Лев Лурье: Я думаю, что оно возникло в моих разговорах с Любой Аркус (Любовь Аркус, основатель киножурнала «Сеанс» и благотворительного фонда «Выход в Петербурге». — Прим. ред.). Вторая оттепель — время, когда вдруг снова ненадолго наступила относительная свобода. Нефть из Западной Сибири еще не потекла за границу, принося режиму нефтедоллары и отбивая всякое желание что-нибудь менять. Выходят «Мастер и Маргарита» и «Театральный роман» Булгакова. Лидеры проката 1967 года — «Кавказская пленница», а 1968-го — «Бриллиантовая рука» — великие русские фильмы. Тарковский, Панфилов, Полока, Мотыль, Герман, Авербах и много чего еще, что напрямую не относилось к отрицанию советской власти, появилось именно тогда. А потом постепенно, с 1967 года, начинаются сумрачные явления: «Шестидневная война», которую у арабских союзников СССР выиграл Израиль, приводит к возрождению государственного антисемитизма, разрыву дипотношений с еврейским государством. Затем душится «Пражская весна» и происходит, как сказали бы приятные нам люди, филологи, — смена парадигмы.


Комсомолец. А читает Ницше!

Татьяна Толстая: Я в это время абсолютно не следила ни за какой политикой, годы с 1964 по 1967-й полностью прошли мимо меня. А вот в 1968-м я поступила в Университет на отделение классической филологии и хорошо помню август того года. Мы сидим на даче, в Прагу только что вошли советские войска, отец пытается поймать по радио заглушаемые западные голоса и говорит: «О идиоты! Все пропало! Все пропало!» А я думаю: «А что пропало?» Я вообще ничего не знала. Он мне объяснил в двух словах про события в Чехо­словакии, но меня они никак не заинтересовали — я была влюблена, и меня трогало только это. И еще книжки я все время читала. А вот когда я уже пришла учиться в Университет, стала знакомиться с разными интересными людьми, старшие товарищи мне сказали: «Ты беги, там на Невском еще есть какие-то книги серии «Литпамятники» в свободной продаже — скоро перекроют все и ничего стоящего не будет вообще». А у нас дома огромная библиотека, тысячи томов, но я побежала, что-то там купила. И действительно, количество интересных книг в магазинах стало быстро иссякать и скоро совсем иссякло. Ну а потом одна девочка с английского отделения поехала на языковую практику в Англию и не вернулась. Что тут началось! Собрали весь факультет, стали орать на студентов: «Почему вы не предупредили, что Маша влюбчивая?!» Вышел декан Балахонов, сделал страдальческое лицо и сказал, что некоторые студенты ведут себя совершенно непристойно, они в библиотеке берут читать Ницше. Комсомолец. А читает Ницше! На филфаке! «У-у-у-у-у, как тут у вас все устроено», — подумала я.
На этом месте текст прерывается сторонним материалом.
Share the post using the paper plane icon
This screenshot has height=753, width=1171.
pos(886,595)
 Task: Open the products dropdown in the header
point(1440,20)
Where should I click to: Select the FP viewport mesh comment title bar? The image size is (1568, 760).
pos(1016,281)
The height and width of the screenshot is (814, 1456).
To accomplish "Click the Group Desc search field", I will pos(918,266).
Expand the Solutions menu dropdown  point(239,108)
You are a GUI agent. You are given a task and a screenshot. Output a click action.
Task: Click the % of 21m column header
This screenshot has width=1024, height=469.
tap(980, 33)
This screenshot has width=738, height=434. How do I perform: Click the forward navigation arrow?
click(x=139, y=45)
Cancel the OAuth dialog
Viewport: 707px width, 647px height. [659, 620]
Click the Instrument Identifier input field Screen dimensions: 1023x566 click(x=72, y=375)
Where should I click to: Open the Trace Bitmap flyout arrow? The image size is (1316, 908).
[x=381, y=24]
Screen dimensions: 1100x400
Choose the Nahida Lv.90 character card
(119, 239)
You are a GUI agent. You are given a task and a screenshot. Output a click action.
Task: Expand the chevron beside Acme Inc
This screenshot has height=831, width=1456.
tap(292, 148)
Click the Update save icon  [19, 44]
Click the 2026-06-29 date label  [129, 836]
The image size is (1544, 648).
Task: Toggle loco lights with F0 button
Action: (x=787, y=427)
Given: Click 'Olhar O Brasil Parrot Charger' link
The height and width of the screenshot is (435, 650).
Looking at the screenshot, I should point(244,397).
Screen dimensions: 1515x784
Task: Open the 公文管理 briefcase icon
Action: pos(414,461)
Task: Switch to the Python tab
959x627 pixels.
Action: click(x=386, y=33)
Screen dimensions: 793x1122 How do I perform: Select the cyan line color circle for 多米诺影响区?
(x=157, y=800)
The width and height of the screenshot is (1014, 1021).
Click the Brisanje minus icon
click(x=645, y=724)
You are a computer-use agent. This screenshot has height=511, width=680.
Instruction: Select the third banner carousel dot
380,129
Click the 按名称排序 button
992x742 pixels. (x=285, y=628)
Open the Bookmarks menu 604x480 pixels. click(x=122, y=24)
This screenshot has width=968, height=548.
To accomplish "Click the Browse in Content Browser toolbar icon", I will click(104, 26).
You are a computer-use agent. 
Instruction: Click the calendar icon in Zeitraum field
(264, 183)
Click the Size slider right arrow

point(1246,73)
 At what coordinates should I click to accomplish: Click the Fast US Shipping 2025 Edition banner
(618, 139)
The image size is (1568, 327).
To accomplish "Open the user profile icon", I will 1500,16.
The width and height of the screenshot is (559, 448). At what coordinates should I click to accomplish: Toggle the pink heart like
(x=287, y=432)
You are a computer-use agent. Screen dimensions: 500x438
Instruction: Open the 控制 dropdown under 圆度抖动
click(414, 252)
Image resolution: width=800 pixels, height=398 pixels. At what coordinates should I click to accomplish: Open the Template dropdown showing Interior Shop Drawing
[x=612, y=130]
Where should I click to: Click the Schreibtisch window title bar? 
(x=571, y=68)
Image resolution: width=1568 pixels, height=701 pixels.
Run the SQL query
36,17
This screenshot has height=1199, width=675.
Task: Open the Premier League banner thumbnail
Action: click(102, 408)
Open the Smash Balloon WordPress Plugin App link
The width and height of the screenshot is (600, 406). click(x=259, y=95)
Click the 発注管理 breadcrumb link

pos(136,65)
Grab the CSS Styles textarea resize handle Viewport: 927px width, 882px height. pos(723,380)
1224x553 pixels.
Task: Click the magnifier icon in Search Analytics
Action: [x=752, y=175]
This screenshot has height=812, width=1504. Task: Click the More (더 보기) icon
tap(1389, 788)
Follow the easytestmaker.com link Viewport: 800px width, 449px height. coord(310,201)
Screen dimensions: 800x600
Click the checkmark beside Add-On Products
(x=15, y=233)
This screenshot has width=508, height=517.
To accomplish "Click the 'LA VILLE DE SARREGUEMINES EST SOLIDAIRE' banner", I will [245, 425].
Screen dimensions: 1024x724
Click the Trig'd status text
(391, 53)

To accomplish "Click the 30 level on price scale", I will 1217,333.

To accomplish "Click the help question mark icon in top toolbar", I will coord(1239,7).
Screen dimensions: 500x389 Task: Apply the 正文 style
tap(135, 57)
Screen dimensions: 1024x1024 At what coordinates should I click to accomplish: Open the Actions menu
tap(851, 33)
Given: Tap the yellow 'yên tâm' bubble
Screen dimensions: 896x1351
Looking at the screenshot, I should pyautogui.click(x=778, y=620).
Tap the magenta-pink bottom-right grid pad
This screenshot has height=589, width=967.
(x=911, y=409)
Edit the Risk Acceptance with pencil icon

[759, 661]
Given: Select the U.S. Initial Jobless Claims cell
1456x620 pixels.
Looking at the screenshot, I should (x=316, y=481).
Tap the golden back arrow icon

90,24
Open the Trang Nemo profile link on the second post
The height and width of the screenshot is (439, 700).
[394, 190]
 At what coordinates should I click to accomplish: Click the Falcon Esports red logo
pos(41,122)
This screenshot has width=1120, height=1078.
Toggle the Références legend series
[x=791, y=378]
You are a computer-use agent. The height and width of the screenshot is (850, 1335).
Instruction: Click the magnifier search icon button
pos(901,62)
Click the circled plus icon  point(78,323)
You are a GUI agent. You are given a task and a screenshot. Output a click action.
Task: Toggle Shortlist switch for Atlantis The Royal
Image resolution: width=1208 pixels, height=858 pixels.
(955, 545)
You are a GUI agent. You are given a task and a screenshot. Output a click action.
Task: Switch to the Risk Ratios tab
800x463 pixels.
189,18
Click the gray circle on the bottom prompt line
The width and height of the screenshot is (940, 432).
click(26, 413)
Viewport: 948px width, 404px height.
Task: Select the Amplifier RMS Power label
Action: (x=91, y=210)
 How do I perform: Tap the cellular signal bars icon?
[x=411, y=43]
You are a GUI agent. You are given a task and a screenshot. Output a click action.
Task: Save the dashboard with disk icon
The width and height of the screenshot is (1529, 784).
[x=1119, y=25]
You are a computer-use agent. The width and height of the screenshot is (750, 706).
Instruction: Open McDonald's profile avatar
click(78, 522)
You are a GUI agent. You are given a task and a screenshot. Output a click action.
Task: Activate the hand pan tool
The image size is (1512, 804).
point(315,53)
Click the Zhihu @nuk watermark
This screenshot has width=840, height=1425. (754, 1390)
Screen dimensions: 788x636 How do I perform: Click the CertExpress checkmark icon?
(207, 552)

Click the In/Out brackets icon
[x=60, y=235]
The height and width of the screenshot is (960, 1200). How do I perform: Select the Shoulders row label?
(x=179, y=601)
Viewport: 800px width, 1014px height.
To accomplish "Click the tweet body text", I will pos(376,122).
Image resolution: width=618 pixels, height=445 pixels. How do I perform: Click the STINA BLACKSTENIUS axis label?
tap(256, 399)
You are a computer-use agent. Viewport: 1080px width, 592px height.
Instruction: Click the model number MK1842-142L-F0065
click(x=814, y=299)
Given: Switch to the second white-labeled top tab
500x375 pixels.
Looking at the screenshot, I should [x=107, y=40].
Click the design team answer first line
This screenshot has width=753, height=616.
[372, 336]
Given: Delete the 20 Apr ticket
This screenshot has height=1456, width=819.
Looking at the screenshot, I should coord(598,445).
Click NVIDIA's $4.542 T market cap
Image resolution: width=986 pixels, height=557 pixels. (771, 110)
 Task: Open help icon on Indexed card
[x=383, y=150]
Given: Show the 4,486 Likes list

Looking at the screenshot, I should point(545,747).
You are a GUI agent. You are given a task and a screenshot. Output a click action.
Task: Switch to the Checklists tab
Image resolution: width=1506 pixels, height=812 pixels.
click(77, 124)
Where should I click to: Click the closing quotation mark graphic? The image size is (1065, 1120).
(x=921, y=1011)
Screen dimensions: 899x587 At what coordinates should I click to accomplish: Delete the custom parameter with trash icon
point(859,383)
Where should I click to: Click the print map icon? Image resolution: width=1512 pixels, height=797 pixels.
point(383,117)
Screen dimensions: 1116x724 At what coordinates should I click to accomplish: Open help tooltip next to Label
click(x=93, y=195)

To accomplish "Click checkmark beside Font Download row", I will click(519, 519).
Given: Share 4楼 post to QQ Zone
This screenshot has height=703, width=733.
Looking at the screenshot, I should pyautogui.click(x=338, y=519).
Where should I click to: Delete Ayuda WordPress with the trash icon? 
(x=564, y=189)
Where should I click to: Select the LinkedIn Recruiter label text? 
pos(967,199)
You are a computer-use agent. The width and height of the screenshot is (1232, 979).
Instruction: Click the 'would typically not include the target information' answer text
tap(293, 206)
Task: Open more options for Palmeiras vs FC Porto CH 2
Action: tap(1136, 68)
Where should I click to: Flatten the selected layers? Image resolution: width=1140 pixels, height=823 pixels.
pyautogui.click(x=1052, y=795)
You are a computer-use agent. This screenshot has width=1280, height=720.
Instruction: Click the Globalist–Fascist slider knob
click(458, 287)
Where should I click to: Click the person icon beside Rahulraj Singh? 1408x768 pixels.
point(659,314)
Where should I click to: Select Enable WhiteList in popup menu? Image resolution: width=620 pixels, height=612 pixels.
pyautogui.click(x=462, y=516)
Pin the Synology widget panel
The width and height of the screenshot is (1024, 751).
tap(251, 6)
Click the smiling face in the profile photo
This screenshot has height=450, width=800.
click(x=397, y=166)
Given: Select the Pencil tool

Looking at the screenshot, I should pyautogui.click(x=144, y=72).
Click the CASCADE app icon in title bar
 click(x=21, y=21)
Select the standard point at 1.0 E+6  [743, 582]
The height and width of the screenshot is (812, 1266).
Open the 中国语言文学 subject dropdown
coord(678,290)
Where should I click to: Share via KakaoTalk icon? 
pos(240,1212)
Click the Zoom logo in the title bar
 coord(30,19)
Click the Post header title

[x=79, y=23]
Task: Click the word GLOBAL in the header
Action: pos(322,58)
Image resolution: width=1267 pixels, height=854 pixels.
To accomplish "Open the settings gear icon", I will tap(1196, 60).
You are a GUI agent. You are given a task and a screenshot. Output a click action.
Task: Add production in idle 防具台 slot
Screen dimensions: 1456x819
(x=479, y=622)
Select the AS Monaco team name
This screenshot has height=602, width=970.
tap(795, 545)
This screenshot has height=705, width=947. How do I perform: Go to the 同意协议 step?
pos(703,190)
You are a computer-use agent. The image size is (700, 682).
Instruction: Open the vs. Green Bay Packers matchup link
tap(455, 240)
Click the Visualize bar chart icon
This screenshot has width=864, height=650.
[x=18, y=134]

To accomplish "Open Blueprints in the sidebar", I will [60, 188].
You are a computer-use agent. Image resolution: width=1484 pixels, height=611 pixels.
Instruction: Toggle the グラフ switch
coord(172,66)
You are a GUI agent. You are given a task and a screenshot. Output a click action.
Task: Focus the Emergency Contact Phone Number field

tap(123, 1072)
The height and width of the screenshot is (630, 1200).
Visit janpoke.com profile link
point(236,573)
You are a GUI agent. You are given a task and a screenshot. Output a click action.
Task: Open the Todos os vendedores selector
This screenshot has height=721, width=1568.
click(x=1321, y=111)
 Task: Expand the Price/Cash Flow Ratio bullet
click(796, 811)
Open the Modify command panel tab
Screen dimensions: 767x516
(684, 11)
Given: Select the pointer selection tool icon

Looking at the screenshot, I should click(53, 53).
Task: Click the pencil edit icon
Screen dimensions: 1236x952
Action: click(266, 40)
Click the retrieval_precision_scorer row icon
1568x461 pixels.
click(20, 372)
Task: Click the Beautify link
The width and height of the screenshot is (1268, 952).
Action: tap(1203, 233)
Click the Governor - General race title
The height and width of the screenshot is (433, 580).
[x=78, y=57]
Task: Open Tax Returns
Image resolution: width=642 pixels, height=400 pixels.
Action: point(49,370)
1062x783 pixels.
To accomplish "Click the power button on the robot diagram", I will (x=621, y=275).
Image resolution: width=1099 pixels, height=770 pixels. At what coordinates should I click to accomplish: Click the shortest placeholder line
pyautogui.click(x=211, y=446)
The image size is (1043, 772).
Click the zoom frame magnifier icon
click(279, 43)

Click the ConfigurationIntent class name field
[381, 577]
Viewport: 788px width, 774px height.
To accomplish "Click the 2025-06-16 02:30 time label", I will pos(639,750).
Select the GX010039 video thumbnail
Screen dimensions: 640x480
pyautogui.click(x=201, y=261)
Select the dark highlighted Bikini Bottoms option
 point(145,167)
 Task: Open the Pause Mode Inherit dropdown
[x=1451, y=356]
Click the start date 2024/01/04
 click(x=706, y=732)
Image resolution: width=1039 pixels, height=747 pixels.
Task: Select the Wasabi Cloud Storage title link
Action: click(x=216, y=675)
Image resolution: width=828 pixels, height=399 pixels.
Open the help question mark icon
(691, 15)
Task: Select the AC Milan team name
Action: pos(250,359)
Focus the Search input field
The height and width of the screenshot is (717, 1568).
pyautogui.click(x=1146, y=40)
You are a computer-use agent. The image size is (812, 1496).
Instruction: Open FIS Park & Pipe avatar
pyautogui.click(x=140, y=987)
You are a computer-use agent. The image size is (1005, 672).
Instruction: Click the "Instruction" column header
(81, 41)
Лев Лурье: А у тебя на факультете была масса людей, которые понимали, что происходит. На твоем отделении преподавали двое отсидевших — Аристид Доватур и Александр Зайцев.

Татьяна Толстая: Да. При этом Аристид Иванович ходил на демонстрации 7 ноября, и мы все не могли понять зачем — ведь отсидел уже свои восемнадцать лет. А вот боялся.

Лев Лурье: Да, потому что страх перед начальством должен быть. Но у него еще была идея, что все равно стало лучше, чем было при Сталине: ведь ему разрешали преподавать вам древнегреческий и латынь, а это уже само по себе является добрым деянием.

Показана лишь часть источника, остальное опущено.